Australia’s relationship with China soured in 2018 when the former banned the effectively Chinese state-owned company Huawei from its nascent 5G network. Despite American lobbying and cybersecurity fears, the European Union ruled out banning Huawei, leaving the decision to individual member countries.

German operators Deutsche Telekom, Vodafone and Telefonica are all Huawei clients. German Chancellor Angela Merkel favors a level playing field for all providers, although some within her party favor banning the company. But when Germany debated Huawei, China’s ambassador there threatened “consequences” if Germany excluded the telecoms giant from its market.

Germany’s hesitance to ban Huawei, likely due to fear of Chinese retribution, will surely be augmented by China’s aggressive approach to Australia. These fears are not misguided, given that Germany exports some $95 billion of goods, namely cars and vehicle parts, to China every year — and that a disturbing percentage of that could disappear at the snap of the CCP’s fingers.

Germany is not the only vulnerable European state. Italy exports around $16 billion of goods to China annually. Dutch exports to China are worth around $12 billion per year.

For these and Beijing’s other European trade partners, Chinese billions come at a moral cost: placation of the CCP, a repressive regime currently carrying out a cultural genocide of China’s Uighur Muslims.

Such placation was perhaps best evinced in late April when European Union officials bowed to CCP pressure and softened their criticism of China in a report on disinformation.

“China has continued to run a global disinformation campaign to deflect blame for the outbreak of the pandemic and improve its international image,” the initial report said. After China got wind and threatened the European Union, Brussels’ senior officials ordered revisions “to soften the language.”

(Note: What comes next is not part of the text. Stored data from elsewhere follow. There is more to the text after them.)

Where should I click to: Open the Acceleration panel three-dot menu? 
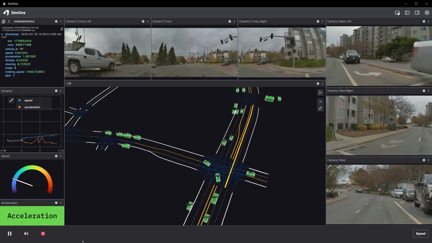[x=61, y=203]
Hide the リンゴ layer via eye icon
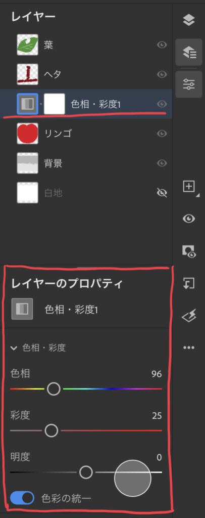The height and width of the screenshot is (518, 205). click(x=162, y=134)
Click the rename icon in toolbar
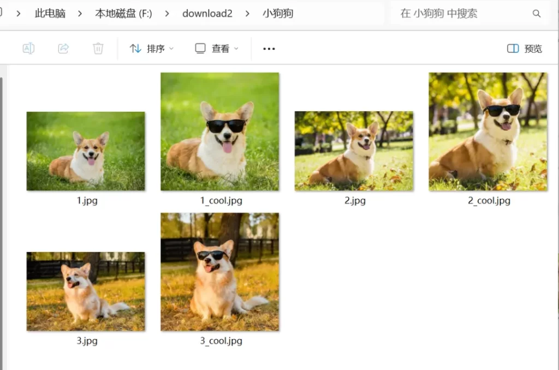Screen dimensions: 559x370 click(28, 49)
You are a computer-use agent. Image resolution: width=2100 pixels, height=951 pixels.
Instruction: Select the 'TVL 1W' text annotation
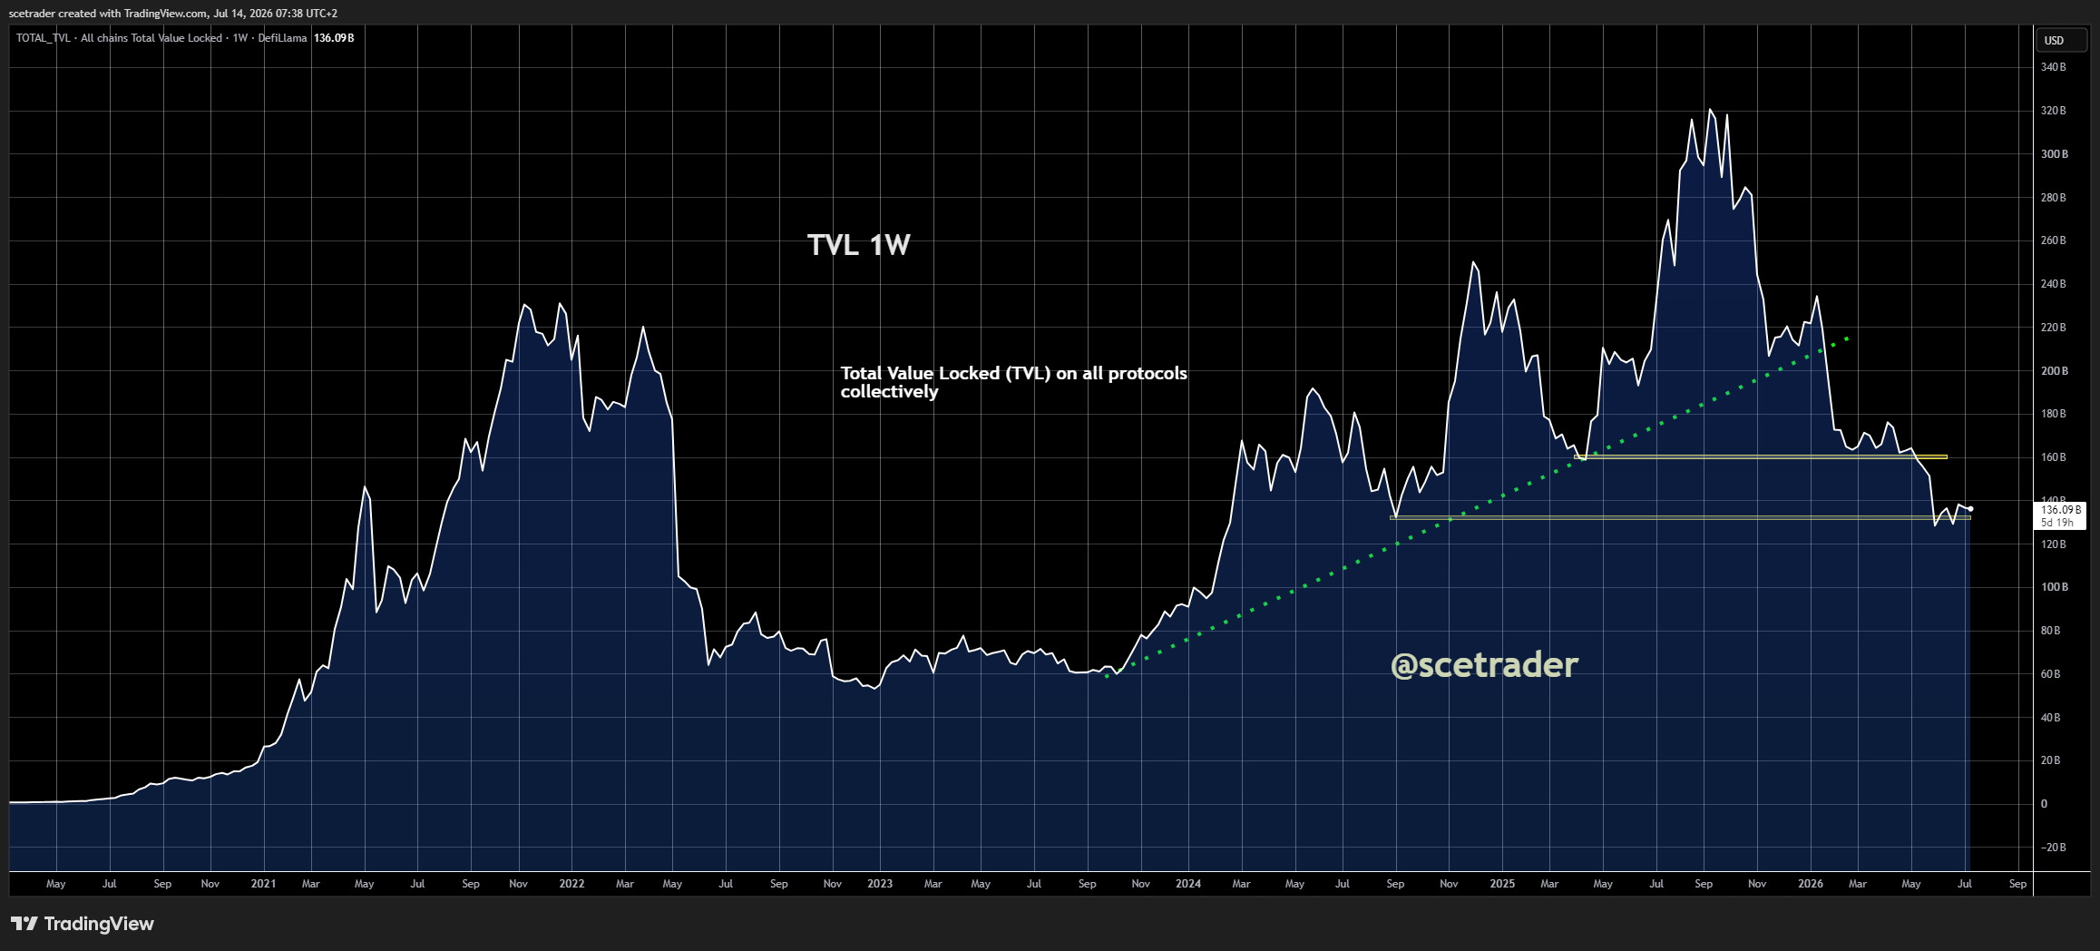click(858, 245)
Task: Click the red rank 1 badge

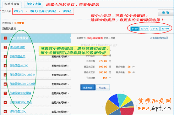Action: 5,38
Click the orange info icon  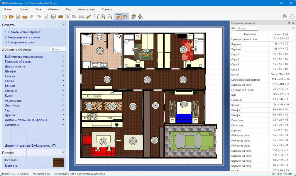292,17
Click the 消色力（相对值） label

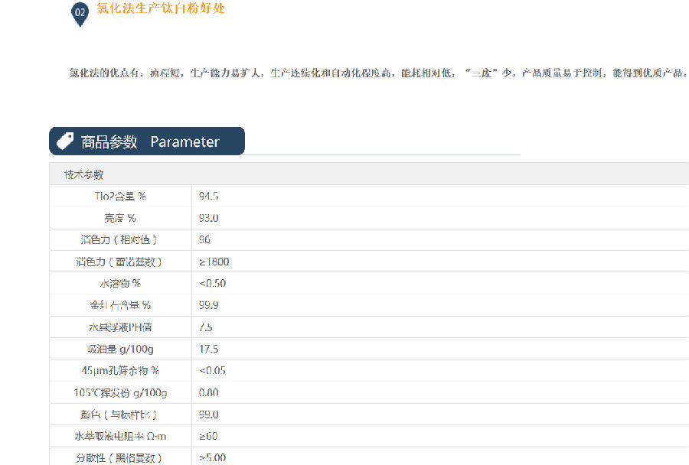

European appeasement of the CCP is no accident; it is the result of European leaders’ economic calculations. Many European governments are now in too deep and simply do not want to deal with the financial headache of falling out of Beijing’s good graces. China, in response to any perceived slight, could impose damaging tariffs on German car parts, Italian cars or Dutch malt extract.

China’s harsh treatment of Australia — at a moment when the latter faces its worst economic conditions since the Great Depression — further serves Beijing’s aims by demonstrating its global power and heightening European concerns, thus preemptively shutting many European mouths from criticizing the CCP.

Australian Prime Minister Scott Morrison antagonized Beijing | Rohan Thomson/Getty Images

The fact that China, itself a trade surplus country, is willing to use punitive trade actions as a first-resort response should indeed alarm Beijing’s European partners. It should also prompt them to prepare punitive economic policies, such as tariffs on Chinese goods that recipient states can easily find elsewhere. This could have a substantial impact, given that annual Chinese exports to Germany are worth around $110 billion, for instance.

Such a response, however, requires European leaders to wake up from their dream of liberal internationalism, recognize the reality of Chinese authoritarianism and reevaluate their countries’ relationships with a great power whose illiberal ruling regime demands complicity. Trade with China is deeply intertwined with the CCP’s construction of an illiberal Sino-centric world order. Europe can no longer pretend otherwise.

Europe’s leaders would be wise to pursue careful decoupling or at least preemptively prepare retaliatory steps — lest they find themselves coerced into the Beijing’s illiberal global order or reduced to gum on the sole of the CCP’s shoe.